I am so glad that Carla over at Comprehension Connection started this weekly series on challenging topics. It fits very well with my tendency to over think everything. I will begin by saying that I do not consider myself an expert on this topic. Working with challenging students is not something that came naturally to me, but I have been blessed with many opportunities to grow! :) Here are a few things I have learned:
I put this first because nothing you try to do with a challenging child will work unless you have developed a relationship. I don't remember ever hearing this message in my undergraduate classes, but it is truly the foundation of everything that happens in the classroom. Identify a student's strength, and tell them about it! Use humor. Give meaningful compliments. Learn about their interests. Do whatever it takes to ensure your students know you like them.
Search for ways to make the child successful. Identify the key problems or triggers, and plan for them. These are some plans that have worked for me.
If a student struggles with lining up, assign a safety spot away from the rest of the class to help them. Don't make it seem like a punishment. Sell it as a wonderful idea you had to help them stay out of trouble when lining up.
If a student never wants to clean up because they are in the middle of a project, give them warnings about how much time they have left to work. Teach them to watch the clock to budget their time. Even if they can't tell time, explain when they begin working that it will be time to clean up when the big hand reaches the 9. Put a timer on their desk, or project a timer onto a screen for the whole class. It helps to have visual sand timers since young children don't really have a concept of 5 minutes.
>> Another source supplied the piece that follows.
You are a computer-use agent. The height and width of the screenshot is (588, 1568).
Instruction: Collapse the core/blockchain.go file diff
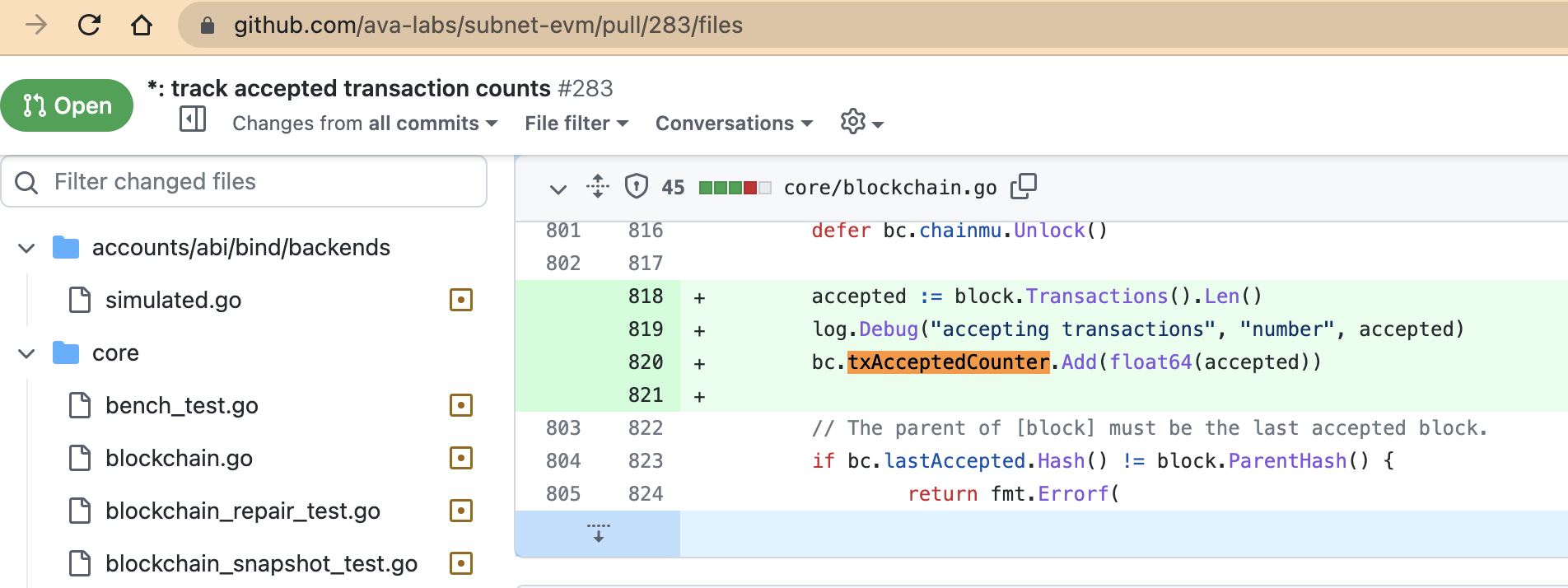(x=558, y=189)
If a student tattles, uses the restroom, blurts etc way too often, try using tickets. I have had great success using tickets for a variety of behaviors. When a student tattles, I've given them tattle tickets. I will listen to their tattle if they can give me a ticket, if they are out of tickets, then I will not listen. Once they have to budget like this, they get much better about evaluating the seriousness of a situation. If the student is out of tickets but is completely adamant that a situation is not a tattle, but a report of a serious issue, I might say something like, 'I will listen to this, but you need to understand that if I don't think it's serious, ____________(insert some minor consequence lose a one of tomorrow's tickets, or refer to your class behavior plan).' I've used tickets for restroom breaks, and for blurts as well. You can get a bunch of real raffle tickets (which they love), or design cute ones on the computer, but I usually just cut up index cards. (There's a reason my blog is called Not very fancy!) If they have tickets left at the end of the day, I might offer a small reward of some sort. I gradually reduce the number of tickets. Usually at some point we end up forgetting about the tickets because they don't need them anymore.
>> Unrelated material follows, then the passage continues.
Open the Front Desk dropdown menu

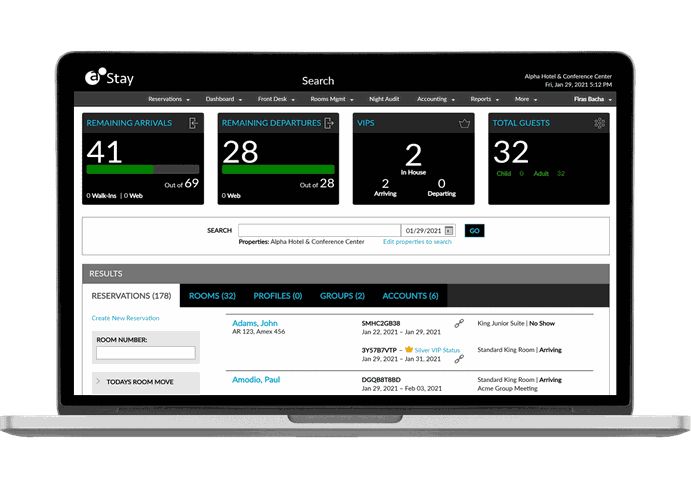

If a student gets out materials when they aren't supposed to, move the materials to another location. If a student is using their scissors or markers when they aren't supposed to, I help them by giving them an alternative place to keep their supplies. This way they can still access the supplies when necessary, but the temptation to get them out at inappropriate times is reduced, so they will be more able to focus.
If a student has a bad habit, self monitoring might help. This year I had a student who seemed unable to sit in his chair without rocking (despite many falls). I put him in charge of monitoring how many times I redirected him for this problem with tally marks on a post-it note. After the first day I think they tally was around 25. We set a goal of doing better the next day, and I offered a chance to operate the computer during a brain break. (Our district subscribes to Go Noodle, and the kids love to be in charge of choosing an activity. You can get some activities for free.) Within a week we had reduced the number of redirections to less than 10!
It's a good idea to have some tricks up your sleeve to pull out when the occasion arises.
- Send a student on an errand to get them a break from the room (the errand can be real or invented).
- Have a coping box with soft, squishy, quiet toys that you can offer to students if they need a break.
- Give the student a special job--sharpening pencils, organizing the class library, cleaning desks, and looking for dried out markers are all good.
- Pull out a box and help the student put their bad thoughts inside.
- Pull out a 'magical' eraser, or even cast a magical spell on an ordinary eraser, and use it to erase the bad thoughts or feelings.
- Offer choices! Make sure you find either choice acceptable.
Teachers like to think they can do it all alone, but we can't and we don't have to. I have a colleague with a real gift for helping students calm down and accept responsibility for their actions. I send kids to her room for breaks quite a bit! I'm also not afraid to admit to my colleagues that I need ideas. Everyone has something they can teach you!
I had to include this because it is important. This is the most difficult thing for me. Some days I really have to dig deep to find the energy to provide consistency. Many times our most challenging students come from an environment where they don't know what will happen from one day to the next (or even from one minute to the next.) Their lives are very unpredictable. The consistency they get at school is an enormous comfort to them.
As I said before, everyone has something they can teach you! I have also learned so much from books. The one I want to recommend to you is Teaching With Love and Logic. This is the book that saved my career!